Apparatus for orienting a single piece cargo item lifted via a winch of an aircraft
By designing an orientation device and utilizing the sliding mechanism of the orientation body and the mating parts, the problem of single cargo items swaying on the aircraft was solved, achieving stable orientation and improving the energy efficiency and flight distance of the aircraft.
Patent Information
- Authority / Receiving Office
- CN · China
- Patent Type
- Patents(China)
- Current Assignee / Owner
- YIKEDA CO LTD
- Filing Date
- 2021-10-25
- Publication Date
- 2026-07-10
AI Technical Summary
In existing technologies, single cargo items lifted by winches are prone to swaying when suspended on an aircraft, leading to unstable flight and high energy consumption. Furthermore, the loading and unloading process is complex, affecting flight time and distance.
Design an orientation device including an orientation body and an orientation pairing component. By retracting a winch, the orientation pairing component slides along a guide rail to achieve orientation of a single cargo item around a rotation axis. By utilizing the contact and sliding of the orientation protrusion with the sliding surface, the stable orientation of the cargo item relative to the aircraft is ensured.
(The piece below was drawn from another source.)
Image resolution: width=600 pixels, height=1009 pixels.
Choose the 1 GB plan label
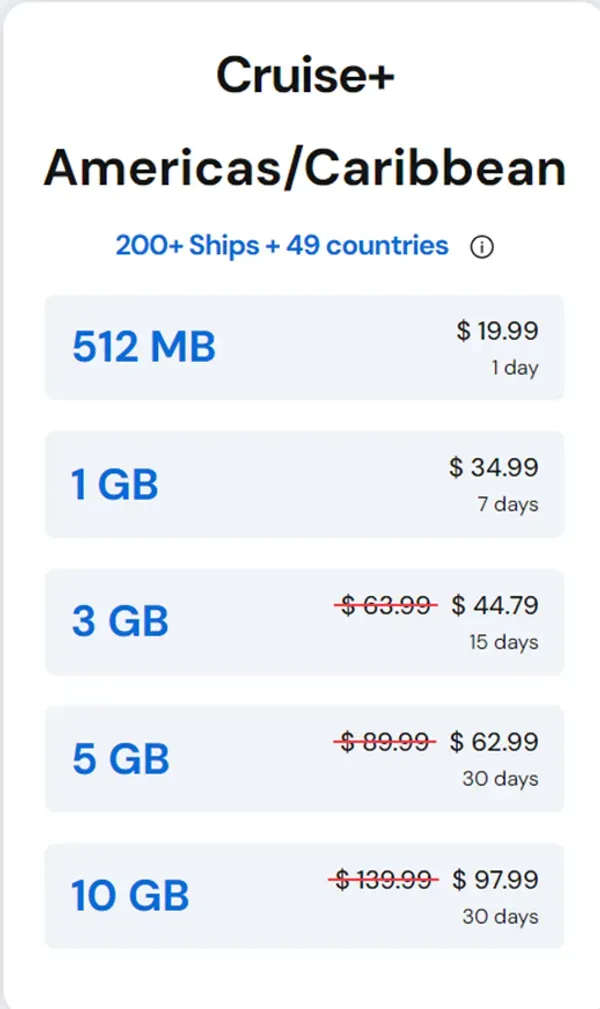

It achieves stable orientation of cargo, reduces air resistance, improves the energy efficiency and flight time of aircraft, and simplifies the loading and unloading process.
Smart Images

Figure CN116888044B_ABST
Abstract
Description
Technical Field
[0001] The present invention relates to an orientation device for orienting a single cargo item (or cargo item, Stückgutteil) lifted by a winch of an aircraft about a rotation axis, which, when used as specified, is parallel to the yaw axis of the aircraft. Background Technology
[0002] As aircraft used for transporting single pieces of cargo, vertically launched aircraft, such as so-called quadcopters, are currently employed. A quadcopter is an aircraft that generates lift using four rotors or thrusters arranged in a plane and acting vertically downwards. The thrust of the quadcopter is generated by the tilting of the rotor plane. Such an aircraft can transport a certain load over a certain distance, depending on the drive power. The effective distance is limited by the available battery capacity, depending on the drive power and the load being lifted.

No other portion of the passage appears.